WHAT YOU ARE ASKED TO DO
Retype the listing verbatim, starting at its first line and ending at the line containing "Looking at the", with both of those lines included.

THE RECORDS

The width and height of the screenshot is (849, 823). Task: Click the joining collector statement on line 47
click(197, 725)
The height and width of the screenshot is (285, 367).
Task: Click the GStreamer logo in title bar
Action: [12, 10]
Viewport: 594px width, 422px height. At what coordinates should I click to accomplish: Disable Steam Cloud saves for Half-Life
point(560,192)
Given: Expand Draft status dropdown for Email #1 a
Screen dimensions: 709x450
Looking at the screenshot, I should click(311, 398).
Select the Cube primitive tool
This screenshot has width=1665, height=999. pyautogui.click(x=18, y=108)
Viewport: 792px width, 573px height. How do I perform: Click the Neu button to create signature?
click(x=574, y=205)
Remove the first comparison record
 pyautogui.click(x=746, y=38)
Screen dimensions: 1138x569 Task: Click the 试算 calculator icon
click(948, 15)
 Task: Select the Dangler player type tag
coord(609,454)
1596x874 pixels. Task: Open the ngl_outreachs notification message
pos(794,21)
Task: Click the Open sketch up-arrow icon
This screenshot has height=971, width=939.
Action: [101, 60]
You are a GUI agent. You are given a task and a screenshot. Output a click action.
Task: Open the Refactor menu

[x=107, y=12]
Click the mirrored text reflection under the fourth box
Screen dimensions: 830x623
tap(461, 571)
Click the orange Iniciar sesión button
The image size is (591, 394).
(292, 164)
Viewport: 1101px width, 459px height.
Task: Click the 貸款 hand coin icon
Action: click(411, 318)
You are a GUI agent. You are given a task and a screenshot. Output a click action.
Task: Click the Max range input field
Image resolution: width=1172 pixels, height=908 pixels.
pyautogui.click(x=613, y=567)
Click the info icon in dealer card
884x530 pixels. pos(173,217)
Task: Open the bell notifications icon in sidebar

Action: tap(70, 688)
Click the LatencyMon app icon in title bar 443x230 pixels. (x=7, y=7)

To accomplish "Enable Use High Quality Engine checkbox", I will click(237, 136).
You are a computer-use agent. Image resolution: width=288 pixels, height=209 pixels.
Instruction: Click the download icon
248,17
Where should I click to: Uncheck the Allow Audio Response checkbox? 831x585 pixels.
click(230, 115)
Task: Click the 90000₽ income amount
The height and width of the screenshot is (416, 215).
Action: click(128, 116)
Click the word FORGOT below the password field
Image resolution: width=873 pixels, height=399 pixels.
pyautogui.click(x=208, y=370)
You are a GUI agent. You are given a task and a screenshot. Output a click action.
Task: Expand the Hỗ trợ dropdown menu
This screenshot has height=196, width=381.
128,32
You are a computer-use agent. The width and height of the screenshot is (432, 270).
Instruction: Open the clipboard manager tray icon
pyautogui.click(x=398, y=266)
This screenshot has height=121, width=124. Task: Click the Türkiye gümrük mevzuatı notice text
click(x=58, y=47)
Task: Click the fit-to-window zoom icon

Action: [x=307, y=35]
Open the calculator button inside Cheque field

RESPONSE TO THE EXERCISE
The width and height of the screenshot is (849, 823). Task: Click the joining collector statement on line 47
click(197, 725)
The height and width of the screenshot is (285, 367).
Task: Click the GStreamer logo in title bar
Action: [12, 10]
Viewport: 594px width, 422px height. At what coordinates should I click to accomplish: Disable Steam Cloud saves for Half-Life
point(560,192)
Given: Expand Draft status dropdown for Email #1 a
Screen dimensions: 709x450
Looking at the screenshot, I should click(311, 398).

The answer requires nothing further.